JORGE GUERRERO / AFP | Un groupe de migrants se repose après avoir été sauvé des eaux dans le port de Tarifa, le 16 août 2017.
JORGE GUERRERO / AFP | Un groupe de migrants se repose après avoir été sauvé des eaux dans le port de Tarifa, le 16 août 2017.

Depuis le début de l'été, les autorités espagnoles assistent à une arrivée exceptionnelle de migrants en provenance du Maroc. En plus de six mois, l'Office international des migrations (OIM) a recensé 9 000 personnes débarquées sur les plages. A Tarifa, dans le sud de l'Espagne, deux embarcations de migrants se sont échouées en une journée sur les plages, ce jeudi 24 août.

Avec notre envoyé spécial à Tarifa,  Benjamin Delille

Les garde-côtes de Tarifa ont sauvé 48 migrants ce jeudi. Ils étaient répartis sur trois bateaux différents et ils sont arrivés en deux temps.

Vers midi, un premier groupe de 14 personnes a débarqué, tous des hommes, des adultes, originaires de Côte d’Ivoire et de Gambie.
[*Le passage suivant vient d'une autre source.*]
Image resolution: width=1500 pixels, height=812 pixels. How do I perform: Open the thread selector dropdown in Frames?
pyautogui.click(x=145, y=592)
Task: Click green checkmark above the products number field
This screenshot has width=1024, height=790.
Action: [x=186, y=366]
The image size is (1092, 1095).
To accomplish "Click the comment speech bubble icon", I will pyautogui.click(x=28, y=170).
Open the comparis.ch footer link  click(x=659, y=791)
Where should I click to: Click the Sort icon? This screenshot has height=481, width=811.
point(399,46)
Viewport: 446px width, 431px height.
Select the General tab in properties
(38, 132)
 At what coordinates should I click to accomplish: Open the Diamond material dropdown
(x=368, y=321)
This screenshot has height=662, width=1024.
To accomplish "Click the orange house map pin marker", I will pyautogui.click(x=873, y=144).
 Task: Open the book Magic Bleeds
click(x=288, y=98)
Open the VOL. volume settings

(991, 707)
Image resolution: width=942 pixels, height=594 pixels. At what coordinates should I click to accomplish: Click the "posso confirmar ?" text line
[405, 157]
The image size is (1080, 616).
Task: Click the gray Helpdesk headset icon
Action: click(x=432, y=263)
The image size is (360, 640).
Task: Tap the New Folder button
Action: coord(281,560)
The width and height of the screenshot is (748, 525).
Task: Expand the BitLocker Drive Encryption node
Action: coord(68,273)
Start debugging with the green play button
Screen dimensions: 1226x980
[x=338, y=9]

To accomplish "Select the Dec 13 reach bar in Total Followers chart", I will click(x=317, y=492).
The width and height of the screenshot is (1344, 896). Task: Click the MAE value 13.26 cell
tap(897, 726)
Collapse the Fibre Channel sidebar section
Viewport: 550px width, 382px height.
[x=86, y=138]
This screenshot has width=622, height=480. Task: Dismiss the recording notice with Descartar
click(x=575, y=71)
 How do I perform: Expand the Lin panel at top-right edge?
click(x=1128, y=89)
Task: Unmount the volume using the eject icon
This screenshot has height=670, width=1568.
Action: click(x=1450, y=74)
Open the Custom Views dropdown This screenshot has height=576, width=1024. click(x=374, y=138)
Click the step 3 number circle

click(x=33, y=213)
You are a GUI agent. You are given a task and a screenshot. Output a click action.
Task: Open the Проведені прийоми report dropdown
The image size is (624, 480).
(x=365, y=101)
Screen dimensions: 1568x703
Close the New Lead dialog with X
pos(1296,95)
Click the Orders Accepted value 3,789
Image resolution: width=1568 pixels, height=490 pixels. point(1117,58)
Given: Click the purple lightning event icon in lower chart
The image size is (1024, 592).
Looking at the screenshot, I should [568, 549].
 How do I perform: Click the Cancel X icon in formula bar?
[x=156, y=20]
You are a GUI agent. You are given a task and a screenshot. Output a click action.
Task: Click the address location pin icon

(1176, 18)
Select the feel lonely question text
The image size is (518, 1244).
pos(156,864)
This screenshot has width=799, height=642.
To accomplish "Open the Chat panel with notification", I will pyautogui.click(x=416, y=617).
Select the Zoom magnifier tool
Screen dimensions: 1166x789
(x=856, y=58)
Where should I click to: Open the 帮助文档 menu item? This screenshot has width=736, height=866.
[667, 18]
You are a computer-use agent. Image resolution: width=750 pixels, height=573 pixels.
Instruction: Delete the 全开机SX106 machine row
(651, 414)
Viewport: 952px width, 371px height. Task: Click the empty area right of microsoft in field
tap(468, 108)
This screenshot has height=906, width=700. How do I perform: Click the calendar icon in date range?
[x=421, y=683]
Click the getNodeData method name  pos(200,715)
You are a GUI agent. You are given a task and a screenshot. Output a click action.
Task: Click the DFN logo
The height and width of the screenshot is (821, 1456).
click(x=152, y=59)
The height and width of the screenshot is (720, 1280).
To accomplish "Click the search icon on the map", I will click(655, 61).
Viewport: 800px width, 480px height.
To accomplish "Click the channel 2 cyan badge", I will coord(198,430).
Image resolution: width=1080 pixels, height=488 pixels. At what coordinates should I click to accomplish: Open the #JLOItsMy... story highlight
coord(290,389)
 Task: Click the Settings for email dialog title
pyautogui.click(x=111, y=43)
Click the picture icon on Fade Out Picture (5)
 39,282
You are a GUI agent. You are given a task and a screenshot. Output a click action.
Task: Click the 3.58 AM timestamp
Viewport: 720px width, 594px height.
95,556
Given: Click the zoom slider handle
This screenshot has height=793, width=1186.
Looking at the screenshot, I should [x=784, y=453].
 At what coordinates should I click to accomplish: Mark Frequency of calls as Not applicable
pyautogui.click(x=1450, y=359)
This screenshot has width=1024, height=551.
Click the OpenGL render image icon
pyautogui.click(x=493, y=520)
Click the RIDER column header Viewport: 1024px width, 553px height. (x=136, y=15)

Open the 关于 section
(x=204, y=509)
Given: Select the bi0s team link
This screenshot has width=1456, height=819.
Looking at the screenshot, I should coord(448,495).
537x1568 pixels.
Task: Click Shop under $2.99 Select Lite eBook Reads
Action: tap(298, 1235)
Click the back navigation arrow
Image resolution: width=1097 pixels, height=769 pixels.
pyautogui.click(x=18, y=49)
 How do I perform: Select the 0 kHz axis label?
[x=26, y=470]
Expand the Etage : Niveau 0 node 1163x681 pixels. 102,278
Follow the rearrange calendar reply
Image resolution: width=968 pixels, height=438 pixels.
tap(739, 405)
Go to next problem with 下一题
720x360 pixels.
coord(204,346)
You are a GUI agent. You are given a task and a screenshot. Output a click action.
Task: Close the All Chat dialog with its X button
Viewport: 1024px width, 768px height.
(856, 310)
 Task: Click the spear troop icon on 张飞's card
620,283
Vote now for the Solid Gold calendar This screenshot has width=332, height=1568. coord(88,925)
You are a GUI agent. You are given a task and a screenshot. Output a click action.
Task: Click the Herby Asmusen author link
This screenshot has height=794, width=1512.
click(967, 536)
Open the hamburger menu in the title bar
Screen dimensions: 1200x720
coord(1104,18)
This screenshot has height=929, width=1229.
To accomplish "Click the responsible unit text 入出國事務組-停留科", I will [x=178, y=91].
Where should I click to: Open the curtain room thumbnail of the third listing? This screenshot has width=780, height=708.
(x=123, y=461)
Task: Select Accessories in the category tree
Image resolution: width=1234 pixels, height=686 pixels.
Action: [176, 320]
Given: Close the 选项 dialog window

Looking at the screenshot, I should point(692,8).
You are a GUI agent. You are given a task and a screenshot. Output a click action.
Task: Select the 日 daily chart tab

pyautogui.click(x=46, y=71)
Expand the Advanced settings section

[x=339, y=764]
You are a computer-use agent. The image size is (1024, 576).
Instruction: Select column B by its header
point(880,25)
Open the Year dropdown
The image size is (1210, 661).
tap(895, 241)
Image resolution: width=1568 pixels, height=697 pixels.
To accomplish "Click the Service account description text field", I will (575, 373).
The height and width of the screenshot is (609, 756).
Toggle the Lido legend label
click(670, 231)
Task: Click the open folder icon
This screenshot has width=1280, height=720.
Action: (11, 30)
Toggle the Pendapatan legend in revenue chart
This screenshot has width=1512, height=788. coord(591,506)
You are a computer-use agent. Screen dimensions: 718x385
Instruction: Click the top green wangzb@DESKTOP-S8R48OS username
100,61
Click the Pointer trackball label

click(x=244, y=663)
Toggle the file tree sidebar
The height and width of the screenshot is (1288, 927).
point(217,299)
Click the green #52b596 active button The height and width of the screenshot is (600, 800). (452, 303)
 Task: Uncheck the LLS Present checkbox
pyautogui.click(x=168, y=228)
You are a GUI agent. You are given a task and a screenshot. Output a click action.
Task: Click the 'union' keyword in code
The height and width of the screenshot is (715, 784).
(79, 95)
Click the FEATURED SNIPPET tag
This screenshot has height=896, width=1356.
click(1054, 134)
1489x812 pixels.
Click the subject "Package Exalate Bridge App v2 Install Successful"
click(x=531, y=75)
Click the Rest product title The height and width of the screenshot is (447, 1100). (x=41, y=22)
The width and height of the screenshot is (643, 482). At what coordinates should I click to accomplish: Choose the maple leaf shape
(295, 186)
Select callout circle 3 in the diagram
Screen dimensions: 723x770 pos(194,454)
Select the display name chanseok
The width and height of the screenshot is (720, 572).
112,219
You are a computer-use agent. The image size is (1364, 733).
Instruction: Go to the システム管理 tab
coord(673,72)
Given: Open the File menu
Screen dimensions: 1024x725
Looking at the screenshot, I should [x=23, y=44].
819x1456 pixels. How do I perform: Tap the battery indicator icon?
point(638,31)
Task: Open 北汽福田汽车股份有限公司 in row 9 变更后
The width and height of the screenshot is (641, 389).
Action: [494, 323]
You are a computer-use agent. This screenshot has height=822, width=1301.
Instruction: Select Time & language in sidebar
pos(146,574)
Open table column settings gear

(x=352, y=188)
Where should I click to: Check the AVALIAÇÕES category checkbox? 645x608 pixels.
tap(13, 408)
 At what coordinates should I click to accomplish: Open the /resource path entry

Ils étaient transis de froid malgré les grandes serviettes que leur ont fournies les garde-côtes. Deux d’entre eux semblaient s’être cassé la jambe pendant le trajet et avaient du mal à marcher.

Ce premier groupe a quitté Tanger vers 1h du matin. Ils sont restés 8 heures à la dérive avant d’être sauvés par les garde-côtes. Ils étaient à bord d’un zodiaque et d’un petit bateau gonflable acheté sur une plage du Maroc.

Une heure et demie plus tard, un autre bateau des garde-côtes a déposé 34 migrants subsahariens, dont 10 femmes et quelques mineurs. Ceux-là s’étaient tous massés sur le même bateau. Et malgré l’épuisement, ils semblaient moins affaiblis que ceux qui les ont précédés.

Tous ont été soignés et nourris par la Croix-Rouge de Tarifa. Les blessés ont ensuite été transférés à l’hôpital. Quant aux autres, du moins les adultes, ils ont été transférés par la police nationale directement dans le centre d’internement des étrangers d’Algésiras.